If you want to migrate from the public version to the Universal version, follow the migration guide.
Obtaining Universal Sign In
Universal sign in requires purchasing a license, after which you will be able to configure your (or your colleagues') access to the private npm package and to the private repo with the sources and examples.
Are you an EAS customer? You may be able to access the premium version for free, learn more.
Accessing the private npm package
The private npm package is like any other, but it's hosted on the GitHub npm packages registry, not the public npm registry. Therefore, a small bit of setup is needed:
-
Obtain here a Personal Access Token with
packages:read
permission. -
Set up your package manager to fetch the package from the GH packages registry. In this example, we're using an
NPM_TOKEN_GOOGLE_SIGN_IN
environment variable.
- yarn v3+
- npm / yarn v1
create a .yarnrc.yml
file in your project root with the following content:
npmScopes:
react-native-google-signin:
npmRegistryServer: https://npm.pkg.github.com
npmAuthToken: '${NPM_TOKEN_GOOGLE_SIGN_IN}'
create a .npmrc
file in your project root with the following content:
//npm.pkg.github.com/:_authToken=${NPM_TOKEN_GOOGLE_SIGN_IN}
@react-native-google-signin:registry=https://npm.pkg.github.com/
If you use another package manager (such as Bun), refer to its documentation setting up a custom registry.
Installing
- yarn
- npm
yarn add @react-native-google-signin/google-signin@latest
npm i @react-native-google-signin/google-signin@latest
After installing: if you're using the Universal version, open the lockfile (yarn.lock
/ package-lock.json
...) and verify that the package is fetched from the GitHub registry (the entry must point to npm.pkg.github.com
, not registry.npmjs.org
). If it does not, it means that your package manager is not configured correctly - try uninstalling and reinstalling the package.
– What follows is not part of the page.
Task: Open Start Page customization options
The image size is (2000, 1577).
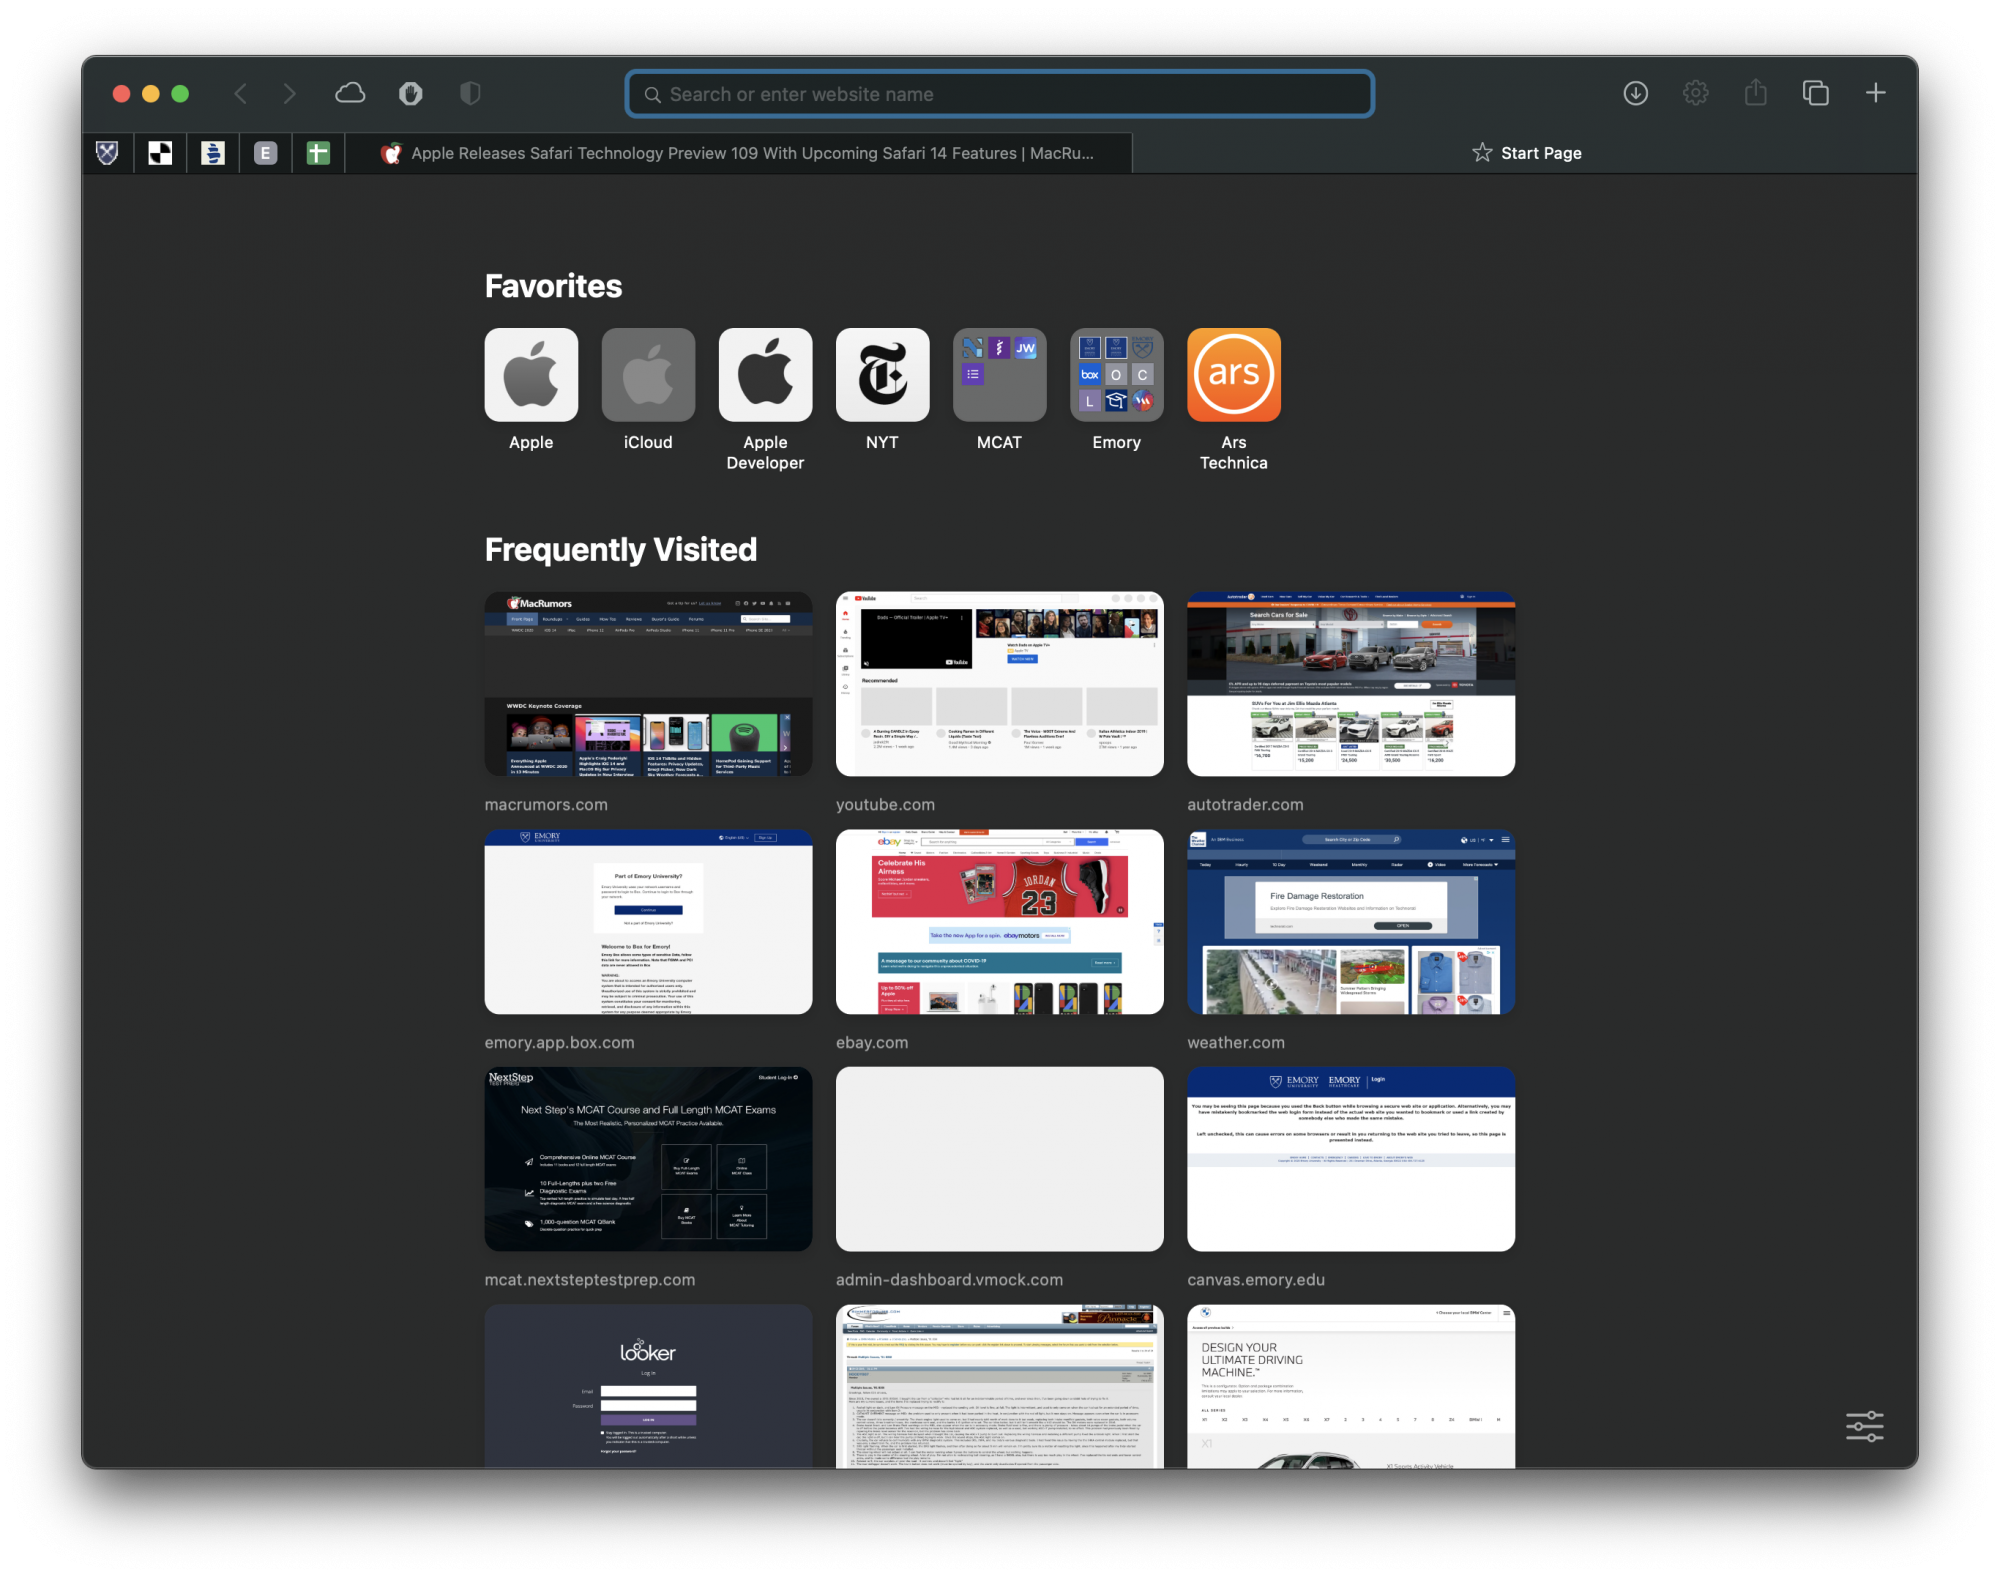Action: (x=1864, y=1426)
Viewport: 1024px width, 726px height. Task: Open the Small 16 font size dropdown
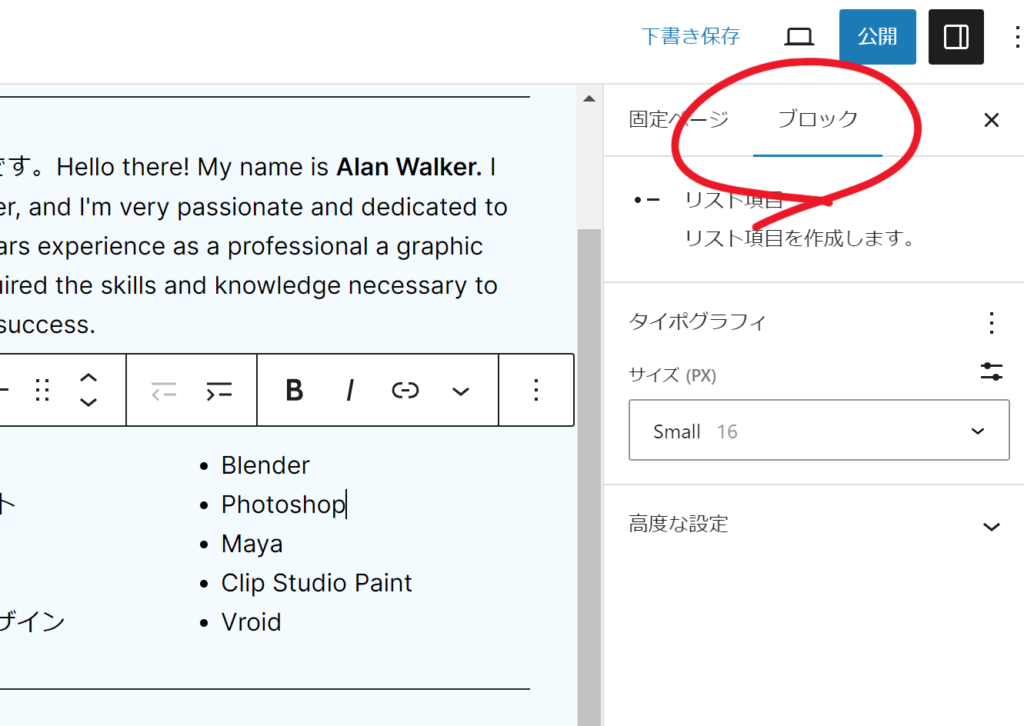pyautogui.click(x=818, y=431)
There are several guides to follow now:
- Expo guide for native mobile apps built with Expo
- Web guide if you want to use the package on web
- If you're not using Expo but plain React Native, follow Android guide and iOS guide
Requirements
The packages support last 3 stable releases of React Native. Unofficially, they may work with older versions too.
If you're using the New Architecture, it's strongly recommended to use the latest React Native version available.